Sections

Treatment

Medical Therapy

Nonsurgical therapy is limited to the treatment of complications and associated respiratory failure. Antenatal prevention of preterm delivery (tocolytics) is important to avoid adding the complications of prematurity to any respiratory compromise that might be associated with the congenital lung malformation. If preterm delivery seems likely, maternal steroid administration may improve newborn surfactant and decrease hyaline membrane disease.

After birth, antibiotics are indicated for infection. Supplemental oxygen and mechanical ventilation are used for respiratory failure. In pulmonary sequestration and arteriovenous malformation (AVM), systemic arterial blood supply can be embolized, although thoracotomy and resection is usually just as rapid and more definitive than embolization.

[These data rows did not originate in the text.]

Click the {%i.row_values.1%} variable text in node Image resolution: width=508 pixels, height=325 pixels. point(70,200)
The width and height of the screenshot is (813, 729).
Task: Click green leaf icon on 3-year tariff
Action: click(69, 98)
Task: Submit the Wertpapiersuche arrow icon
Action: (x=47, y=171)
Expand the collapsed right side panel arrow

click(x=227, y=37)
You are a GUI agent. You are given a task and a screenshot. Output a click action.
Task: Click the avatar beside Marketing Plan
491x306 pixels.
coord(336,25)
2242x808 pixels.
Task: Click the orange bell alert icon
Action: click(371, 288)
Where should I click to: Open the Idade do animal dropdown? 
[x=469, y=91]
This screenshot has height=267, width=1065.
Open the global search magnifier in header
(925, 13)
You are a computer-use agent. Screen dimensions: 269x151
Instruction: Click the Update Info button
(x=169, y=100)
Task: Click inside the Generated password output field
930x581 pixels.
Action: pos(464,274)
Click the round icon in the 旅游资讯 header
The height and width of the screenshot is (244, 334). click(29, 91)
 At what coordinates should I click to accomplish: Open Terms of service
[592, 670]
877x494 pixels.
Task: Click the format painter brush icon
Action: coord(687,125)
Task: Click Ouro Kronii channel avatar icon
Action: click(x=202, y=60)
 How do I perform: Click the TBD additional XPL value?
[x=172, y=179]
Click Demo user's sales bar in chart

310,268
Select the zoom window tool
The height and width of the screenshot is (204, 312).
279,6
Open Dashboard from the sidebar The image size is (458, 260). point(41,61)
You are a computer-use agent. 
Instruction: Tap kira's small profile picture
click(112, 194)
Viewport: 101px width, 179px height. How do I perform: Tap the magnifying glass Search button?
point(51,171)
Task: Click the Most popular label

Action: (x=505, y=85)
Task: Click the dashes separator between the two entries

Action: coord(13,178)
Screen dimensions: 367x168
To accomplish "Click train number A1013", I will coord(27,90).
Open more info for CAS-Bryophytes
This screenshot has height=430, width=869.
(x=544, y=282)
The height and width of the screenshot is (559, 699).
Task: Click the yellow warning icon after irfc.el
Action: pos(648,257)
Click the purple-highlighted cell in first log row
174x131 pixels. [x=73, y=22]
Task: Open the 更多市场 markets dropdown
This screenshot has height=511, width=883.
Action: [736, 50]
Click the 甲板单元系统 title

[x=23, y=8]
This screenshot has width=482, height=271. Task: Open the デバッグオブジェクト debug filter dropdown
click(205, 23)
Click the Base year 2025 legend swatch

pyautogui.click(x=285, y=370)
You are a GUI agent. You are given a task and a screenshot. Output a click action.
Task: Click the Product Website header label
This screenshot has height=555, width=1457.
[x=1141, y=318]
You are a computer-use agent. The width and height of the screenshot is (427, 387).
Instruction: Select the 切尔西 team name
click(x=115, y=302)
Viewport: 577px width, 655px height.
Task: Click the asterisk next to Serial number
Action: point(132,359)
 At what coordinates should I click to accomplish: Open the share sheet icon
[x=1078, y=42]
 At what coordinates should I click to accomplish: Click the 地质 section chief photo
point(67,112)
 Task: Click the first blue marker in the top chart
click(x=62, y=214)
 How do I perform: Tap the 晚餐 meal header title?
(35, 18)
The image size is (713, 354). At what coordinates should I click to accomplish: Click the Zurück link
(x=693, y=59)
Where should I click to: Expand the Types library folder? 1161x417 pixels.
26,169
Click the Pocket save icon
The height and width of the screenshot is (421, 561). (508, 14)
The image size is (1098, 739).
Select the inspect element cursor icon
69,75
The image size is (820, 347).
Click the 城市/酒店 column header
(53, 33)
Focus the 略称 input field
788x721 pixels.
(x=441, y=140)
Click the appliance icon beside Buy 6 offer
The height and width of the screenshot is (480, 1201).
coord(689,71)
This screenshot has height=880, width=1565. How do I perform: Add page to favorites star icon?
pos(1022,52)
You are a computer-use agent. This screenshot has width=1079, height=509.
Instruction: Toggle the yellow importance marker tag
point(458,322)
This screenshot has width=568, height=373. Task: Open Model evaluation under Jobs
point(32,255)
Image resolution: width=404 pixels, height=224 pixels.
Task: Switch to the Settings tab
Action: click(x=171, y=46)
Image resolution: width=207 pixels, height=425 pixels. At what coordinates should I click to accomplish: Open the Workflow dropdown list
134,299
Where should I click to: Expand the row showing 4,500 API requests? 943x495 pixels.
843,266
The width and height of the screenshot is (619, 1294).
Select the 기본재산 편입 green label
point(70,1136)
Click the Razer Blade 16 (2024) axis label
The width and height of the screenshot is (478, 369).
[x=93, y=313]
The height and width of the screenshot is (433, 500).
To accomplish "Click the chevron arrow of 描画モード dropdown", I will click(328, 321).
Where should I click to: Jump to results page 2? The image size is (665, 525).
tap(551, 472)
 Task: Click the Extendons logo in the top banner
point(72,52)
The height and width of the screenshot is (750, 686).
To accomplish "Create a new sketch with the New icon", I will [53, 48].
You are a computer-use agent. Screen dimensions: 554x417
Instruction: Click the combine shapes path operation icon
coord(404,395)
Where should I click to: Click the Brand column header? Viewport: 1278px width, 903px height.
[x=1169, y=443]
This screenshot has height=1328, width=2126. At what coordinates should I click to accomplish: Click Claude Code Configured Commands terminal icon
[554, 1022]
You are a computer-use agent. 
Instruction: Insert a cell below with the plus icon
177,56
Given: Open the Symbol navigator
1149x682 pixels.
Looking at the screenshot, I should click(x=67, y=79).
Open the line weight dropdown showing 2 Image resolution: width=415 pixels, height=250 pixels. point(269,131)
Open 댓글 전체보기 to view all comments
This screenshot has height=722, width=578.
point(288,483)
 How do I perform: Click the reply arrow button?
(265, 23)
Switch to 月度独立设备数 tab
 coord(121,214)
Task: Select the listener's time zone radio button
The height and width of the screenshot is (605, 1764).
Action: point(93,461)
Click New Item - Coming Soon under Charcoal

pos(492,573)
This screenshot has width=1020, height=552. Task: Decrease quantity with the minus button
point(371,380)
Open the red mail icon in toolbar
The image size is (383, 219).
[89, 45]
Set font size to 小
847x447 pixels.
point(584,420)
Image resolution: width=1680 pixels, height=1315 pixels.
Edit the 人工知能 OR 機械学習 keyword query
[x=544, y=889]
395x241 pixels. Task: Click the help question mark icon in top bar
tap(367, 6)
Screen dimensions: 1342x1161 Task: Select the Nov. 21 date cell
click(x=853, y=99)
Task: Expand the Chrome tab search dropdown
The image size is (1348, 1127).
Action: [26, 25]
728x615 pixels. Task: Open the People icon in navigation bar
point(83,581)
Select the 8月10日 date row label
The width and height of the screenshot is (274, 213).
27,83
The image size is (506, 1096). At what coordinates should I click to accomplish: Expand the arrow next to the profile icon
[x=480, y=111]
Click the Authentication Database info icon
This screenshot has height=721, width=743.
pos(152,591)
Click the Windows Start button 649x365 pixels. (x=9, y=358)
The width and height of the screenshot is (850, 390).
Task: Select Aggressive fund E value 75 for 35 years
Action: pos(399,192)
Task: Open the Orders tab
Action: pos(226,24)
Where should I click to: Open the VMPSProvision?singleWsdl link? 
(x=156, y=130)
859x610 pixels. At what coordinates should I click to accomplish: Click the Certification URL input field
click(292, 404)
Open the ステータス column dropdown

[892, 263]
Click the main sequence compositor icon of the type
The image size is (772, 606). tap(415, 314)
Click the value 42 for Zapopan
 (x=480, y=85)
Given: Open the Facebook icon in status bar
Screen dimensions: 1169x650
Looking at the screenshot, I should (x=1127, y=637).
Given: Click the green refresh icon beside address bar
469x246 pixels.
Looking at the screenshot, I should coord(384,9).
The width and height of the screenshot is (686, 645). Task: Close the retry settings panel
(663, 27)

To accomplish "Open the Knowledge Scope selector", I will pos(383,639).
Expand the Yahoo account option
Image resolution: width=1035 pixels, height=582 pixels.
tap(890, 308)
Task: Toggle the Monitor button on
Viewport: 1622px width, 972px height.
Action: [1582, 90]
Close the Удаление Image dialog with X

In congenital lobar emphysema (CLE), the infant is placed in a decubitus position with the involved side dependent, and the noninvolved side is selectively intubated. Note, however, that selective intubation of a bronchs may not be practical or achievable in a neonate or young infant. Gentle ventilation and respiratory monitoring are required.

Surgical Therapy

Most lesions can be approached by means of a posterior lateral thoracotomy through the fifth intercostal space without resecting a rib. If thoracoscopy is performed, collapsing the lung with a double-lumen bifurcated endotracheal tube is usually not possible. For this reason, the authors use ports so that carbon dioxide can be introduced to gently depress the lung. In most cases, 5-7 mm Hg suffices and does not cause hemodynamic compromise. A balloon catheter can be passed through the endotracheal tube to serve as a bronchial blocker.^{[7, 8]}

If pulmonary hypoplasia is diagnosed antenatally and judged to be incompatible with extrauterine life, some have suggested in utero intervention. This is done by occluding the fetal trachea with a balloon or clip. The accumulating fetal lung fluid seems to induce growth of the lung beyond normal. Because the lesion is rare and because the outcome is difficult to predict, this technique has not become popular. Some have tried to accomplish the same objective postnatally when a patient is receiving extracorporeal membrane oxygenation (ECMO). One can then instill a perfluorocarbon for liquid ventilation under pressure and expect some lung growth and development. Serial amnioinfusions have been helpful in certain cases of oligohydramnios.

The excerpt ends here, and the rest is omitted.